Aim of the task | Repeat word for word everything from the line containing "Open the Completed" to the end of the listing, first and last lines included, and only that.

---------------

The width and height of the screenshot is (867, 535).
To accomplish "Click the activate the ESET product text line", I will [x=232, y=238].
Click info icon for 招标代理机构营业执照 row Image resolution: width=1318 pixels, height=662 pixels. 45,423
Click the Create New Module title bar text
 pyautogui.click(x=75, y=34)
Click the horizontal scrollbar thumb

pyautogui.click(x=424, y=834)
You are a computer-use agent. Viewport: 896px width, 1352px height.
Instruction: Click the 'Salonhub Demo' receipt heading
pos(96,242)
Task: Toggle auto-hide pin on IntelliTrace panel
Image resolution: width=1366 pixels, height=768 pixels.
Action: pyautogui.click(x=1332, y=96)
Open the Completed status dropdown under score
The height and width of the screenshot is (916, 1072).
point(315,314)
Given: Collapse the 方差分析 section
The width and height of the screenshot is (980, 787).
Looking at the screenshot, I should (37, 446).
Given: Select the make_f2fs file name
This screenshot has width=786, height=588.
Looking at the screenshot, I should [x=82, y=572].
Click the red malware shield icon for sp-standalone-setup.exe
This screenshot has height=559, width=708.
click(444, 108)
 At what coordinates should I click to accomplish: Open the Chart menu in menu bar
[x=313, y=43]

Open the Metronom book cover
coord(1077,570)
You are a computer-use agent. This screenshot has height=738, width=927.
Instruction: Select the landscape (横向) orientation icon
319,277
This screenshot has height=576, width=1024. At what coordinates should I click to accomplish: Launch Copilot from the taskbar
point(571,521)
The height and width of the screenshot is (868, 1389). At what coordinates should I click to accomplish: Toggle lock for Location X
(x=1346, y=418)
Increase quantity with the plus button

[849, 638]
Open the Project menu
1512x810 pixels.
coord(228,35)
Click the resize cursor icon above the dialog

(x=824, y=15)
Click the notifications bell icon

---------------

Response |
Open the Completed status dropdown under score
The height and width of the screenshot is (916, 1072).
point(315,314)
Given: Collapse the 方差分析 section
The width and height of the screenshot is (980, 787).
Looking at the screenshot, I should (37, 446).
Given: Select the make_f2fs file name
This screenshot has width=786, height=588.
Looking at the screenshot, I should [x=82, y=572].
Click the red malware shield icon for sp-standalone-setup.exe
This screenshot has height=559, width=708.
click(444, 108)
 At what coordinates should I click to accomplish: Open the Chart menu in menu bar
[x=313, y=43]

Open the Metronom book cover
coord(1077,570)
You are a computer-use agent. This screenshot has height=738, width=927.
Instruction: Select the landscape (横向) orientation icon
319,277
This screenshot has height=576, width=1024. At what coordinates should I click to accomplish: Launch Copilot from the taskbar
point(571,521)
The height and width of the screenshot is (868, 1389). At what coordinates should I click to accomplish: Toggle lock for Location X
(x=1346, y=418)
Increase quantity with the plus button

[849, 638]
Open the Project menu
1512x810 pixels.
coord(228,35)
Click the resize cursor icon above the dialog

(x=824, y=15)
Click the notifications bell icon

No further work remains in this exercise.